Soon the American military came up with a safer and more
efficient way
of mass-producing anthrax, and began producing it themselves
at a
research centre near Washington, D.C. The Grosse Ile station
was shut
down and the buildings eventually torn down.
But the British, still skittish over the Gruinard Island
experiment,
pressed Canada to help in another way: They needed a testing
area for
the anthrax bombs. When the Canadians offered them the vast
expanse of
wilderness at what is now Suffield, 50 kilometres northwest
of Medicine
Hat, the British jumped at the opportunity.

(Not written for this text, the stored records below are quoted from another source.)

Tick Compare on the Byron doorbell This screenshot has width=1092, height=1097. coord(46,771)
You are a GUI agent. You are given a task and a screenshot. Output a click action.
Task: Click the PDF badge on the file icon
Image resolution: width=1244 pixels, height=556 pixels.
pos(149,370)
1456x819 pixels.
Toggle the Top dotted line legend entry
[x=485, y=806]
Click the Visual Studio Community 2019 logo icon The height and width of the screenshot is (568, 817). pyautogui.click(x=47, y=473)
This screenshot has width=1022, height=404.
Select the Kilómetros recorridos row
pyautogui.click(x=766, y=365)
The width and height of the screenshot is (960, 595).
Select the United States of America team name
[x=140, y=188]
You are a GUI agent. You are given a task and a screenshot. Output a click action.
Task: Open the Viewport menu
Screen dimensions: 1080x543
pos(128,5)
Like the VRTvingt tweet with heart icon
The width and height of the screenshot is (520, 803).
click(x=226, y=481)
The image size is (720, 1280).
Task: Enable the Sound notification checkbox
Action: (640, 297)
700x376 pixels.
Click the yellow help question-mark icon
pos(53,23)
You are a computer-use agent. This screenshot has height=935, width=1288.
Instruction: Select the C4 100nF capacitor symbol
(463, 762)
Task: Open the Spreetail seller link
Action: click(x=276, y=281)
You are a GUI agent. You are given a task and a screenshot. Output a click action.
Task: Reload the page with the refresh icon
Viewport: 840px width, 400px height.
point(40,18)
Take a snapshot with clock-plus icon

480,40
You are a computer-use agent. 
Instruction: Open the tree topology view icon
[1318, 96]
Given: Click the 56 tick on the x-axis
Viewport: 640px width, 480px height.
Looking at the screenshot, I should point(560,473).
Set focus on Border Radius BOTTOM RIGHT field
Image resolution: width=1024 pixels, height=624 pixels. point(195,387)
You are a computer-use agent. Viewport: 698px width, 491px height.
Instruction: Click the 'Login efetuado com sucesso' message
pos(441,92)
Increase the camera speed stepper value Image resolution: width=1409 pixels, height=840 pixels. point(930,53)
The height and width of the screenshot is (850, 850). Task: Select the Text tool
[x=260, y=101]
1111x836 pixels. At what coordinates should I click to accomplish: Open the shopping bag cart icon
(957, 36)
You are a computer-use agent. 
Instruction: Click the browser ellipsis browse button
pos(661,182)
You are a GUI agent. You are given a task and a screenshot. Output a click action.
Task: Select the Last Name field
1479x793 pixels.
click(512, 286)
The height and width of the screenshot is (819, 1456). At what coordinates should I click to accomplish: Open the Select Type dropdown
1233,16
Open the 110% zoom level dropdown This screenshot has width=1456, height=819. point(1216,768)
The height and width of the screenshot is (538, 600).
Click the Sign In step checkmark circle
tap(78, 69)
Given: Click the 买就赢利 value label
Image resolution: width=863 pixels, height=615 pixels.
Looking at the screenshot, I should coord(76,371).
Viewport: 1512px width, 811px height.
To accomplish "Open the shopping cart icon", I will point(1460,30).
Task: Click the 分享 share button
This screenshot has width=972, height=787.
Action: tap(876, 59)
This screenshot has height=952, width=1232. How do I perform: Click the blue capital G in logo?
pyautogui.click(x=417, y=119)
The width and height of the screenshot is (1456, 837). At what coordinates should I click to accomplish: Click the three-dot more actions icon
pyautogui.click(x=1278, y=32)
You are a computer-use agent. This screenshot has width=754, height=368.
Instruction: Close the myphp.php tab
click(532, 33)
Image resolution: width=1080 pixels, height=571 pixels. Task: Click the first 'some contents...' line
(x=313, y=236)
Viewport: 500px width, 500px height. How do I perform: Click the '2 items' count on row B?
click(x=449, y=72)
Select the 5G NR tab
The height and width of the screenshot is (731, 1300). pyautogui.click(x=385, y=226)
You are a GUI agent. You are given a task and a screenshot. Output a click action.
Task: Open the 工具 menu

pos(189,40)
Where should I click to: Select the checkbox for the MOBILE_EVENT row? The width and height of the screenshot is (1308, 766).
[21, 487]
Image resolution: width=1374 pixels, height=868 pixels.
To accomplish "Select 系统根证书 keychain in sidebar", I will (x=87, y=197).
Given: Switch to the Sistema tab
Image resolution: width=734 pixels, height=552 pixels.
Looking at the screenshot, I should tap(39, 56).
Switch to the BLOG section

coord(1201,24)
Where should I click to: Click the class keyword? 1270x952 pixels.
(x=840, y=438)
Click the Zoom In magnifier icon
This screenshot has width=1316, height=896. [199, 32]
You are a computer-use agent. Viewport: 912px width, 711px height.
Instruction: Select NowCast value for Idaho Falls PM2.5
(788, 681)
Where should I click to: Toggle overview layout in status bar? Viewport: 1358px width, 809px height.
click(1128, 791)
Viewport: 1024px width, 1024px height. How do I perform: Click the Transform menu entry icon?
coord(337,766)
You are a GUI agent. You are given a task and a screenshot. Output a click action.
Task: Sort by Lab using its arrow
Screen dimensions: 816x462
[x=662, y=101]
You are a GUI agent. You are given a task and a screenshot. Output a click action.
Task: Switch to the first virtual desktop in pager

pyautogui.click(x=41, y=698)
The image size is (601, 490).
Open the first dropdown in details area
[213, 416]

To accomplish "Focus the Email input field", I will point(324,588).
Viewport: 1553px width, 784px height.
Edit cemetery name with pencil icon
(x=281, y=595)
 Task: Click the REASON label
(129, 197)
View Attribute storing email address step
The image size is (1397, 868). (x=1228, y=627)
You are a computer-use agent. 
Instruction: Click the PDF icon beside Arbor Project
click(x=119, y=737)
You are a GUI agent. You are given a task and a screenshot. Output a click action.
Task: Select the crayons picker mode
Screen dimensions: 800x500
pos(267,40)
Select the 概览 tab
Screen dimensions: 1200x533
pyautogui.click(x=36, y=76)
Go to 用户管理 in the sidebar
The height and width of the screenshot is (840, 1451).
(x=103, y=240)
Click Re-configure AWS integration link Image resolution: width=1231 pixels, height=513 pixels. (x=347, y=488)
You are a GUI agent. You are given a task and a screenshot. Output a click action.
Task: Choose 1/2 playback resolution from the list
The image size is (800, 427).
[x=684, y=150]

"Britain is very small; it doesn't have large areas
that can accommodate
a sudden shift of wind that might take the gas, or whatever
it is, 10
miles," Mr. Bryden says. "That was the whole incentive
to use the
proving ground at Suffield because (the wilderness) is 50
miles in every
direction -- nobody on it but elk.
"When it became apparent that these wide open spaces
were available, the
British came out in some strength and ran their own trials," he
says, so
that "the British biological warfare program during
the Second World War
was primarily in Canada, not in England.
"In fact," he adds, "the
head of the Suffield station during the war was
British."
The base became a testing ground for various chemical agents,
including
trials of mustard gas on soldiers. There were plans to test
anthrax
bombs there in 1944, but officials at Suffield say there
is no evidence
these trials took place.
But the legacy
of Suffield's wartime role lives on: To this day it
houses a research centre dedicated to studying "chemical
and biological
defence" -- the Canadian-run Defence Research Establishment
Suffield.
Clement Laforce,
deputy director of the establishment, says the wartime
plans to test anthrax bombs were cancelled because the bombs
didn't not
work properly. "All of the documents we have reviewed
indicated the
tests were not carried out," he says. "Furthermore,
sampling on the
range has never shown any residual (effects) of these tests."
Adds Mr. Avery: "It
would have been madness to test anthrax spores at
Suffield -- and nobody was that mad."